A Policy Lag?: The legislative and policy realms, understandably fixated on near-term AI governance (misinformation, job displacement, data privacy), are just now waking up to the reality that models can do more than chat: they can invent new algorithms, rewrite the frontiers of mathematics, and solve specialized tasks with fewer guardrails or simpler chain-of-thought prompts. The policy dimension of these breakthroughs could be the next big story in 2025.
Philosophical Discomfort: The Gowers and Taos of the world aren’t losing their humanity, far from it—but that intangible sense of “What is left to explore when the machine is unbounded?” will only grow. On the fringes, we may see more calls for clarifying the nature of creativity, the essence of proof, and the actual meaning of “understanding.”
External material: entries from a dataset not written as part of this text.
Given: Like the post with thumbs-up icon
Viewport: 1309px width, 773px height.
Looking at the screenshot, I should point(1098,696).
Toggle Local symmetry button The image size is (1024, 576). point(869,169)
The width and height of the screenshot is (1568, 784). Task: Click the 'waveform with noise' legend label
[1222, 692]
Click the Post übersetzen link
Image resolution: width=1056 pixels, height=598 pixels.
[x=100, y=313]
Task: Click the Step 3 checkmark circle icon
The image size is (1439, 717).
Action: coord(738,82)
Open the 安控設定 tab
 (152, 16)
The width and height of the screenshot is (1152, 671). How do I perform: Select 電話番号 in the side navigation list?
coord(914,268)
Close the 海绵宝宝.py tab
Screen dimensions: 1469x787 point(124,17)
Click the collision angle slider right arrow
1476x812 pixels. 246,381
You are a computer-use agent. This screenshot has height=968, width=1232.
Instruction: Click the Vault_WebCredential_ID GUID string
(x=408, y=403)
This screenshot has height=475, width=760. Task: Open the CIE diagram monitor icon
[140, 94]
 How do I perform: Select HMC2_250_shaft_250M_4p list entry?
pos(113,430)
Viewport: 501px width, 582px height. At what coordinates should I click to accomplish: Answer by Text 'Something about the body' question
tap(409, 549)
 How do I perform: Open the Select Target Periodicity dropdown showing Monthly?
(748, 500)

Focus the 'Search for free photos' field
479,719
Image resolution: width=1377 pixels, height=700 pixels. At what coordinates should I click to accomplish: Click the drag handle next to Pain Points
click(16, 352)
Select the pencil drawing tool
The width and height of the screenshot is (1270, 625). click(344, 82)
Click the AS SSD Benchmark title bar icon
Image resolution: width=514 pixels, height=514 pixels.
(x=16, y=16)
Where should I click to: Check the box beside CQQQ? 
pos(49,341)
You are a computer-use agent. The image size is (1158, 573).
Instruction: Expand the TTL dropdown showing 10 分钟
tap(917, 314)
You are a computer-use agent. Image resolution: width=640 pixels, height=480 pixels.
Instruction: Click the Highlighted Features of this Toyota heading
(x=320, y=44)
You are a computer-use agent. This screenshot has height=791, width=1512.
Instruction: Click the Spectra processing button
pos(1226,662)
One fact unites these responses: o3 shattered the comfortable illusions about AI’s near-term limitations. For better or worse, “impossible” is a word the AI community will be more careful using as we move into 2025.
Note on AGI: You’ll note I’ve avoided talking about ‘AGI’ — Artificial General Intelligence, or AI that we all roughly agree is “as smart as” a human being (whatever that means). It’s not that this is an unimportant concept or dialogue; it is. But right now AGI is used too often to unhelpfully deflect conversation away from what is actually happening. Is o3 AGI? Unlikely. Is it rational and productive to take the intellectual position “It’s not AGI, therefore I don’t have to worry about it!” Absolutely not5. The rational approach is to engage with these models for what they are and what they can do today; one can even win a Nobel prize with sub-AGI-level AI.
Final Thoughts
Year-in-review pieces often end in tidy, sweeping conclusions. But the story o3 tells us defies neat summation. It simply insists we keep paying attention, keep pivoting our frameworks for what “frontier” means.
We enter 2025 realizing that tasks like solving deep math problems, conjuring intricate creative code, or surpassing human-led reasoning aren’t coda to AI’s progress, they’re stepping stones. If the first half of this decade taught us AI can approach human-level language, the second half might demonstrate that AI can push beyond constraints in reasoning, creativity, and even scientific discovery.
So here we are, signing off 2024: The year that began with a sense of “consolidation and stability” closed with a model that politely grinned and demolished the old boundaries. If you’re feeling a bit breathless, you’re not alone. The rollercoaster is still gaining speed.
Especially “permabear” Gary Marcus.
One wonders how many times we will have to learn Rich Sutton’s Bitter Lesson before it sticks?
Though human intuition is famously suboptimal at deciding which problems are hard.
But it is seductively comforting to some.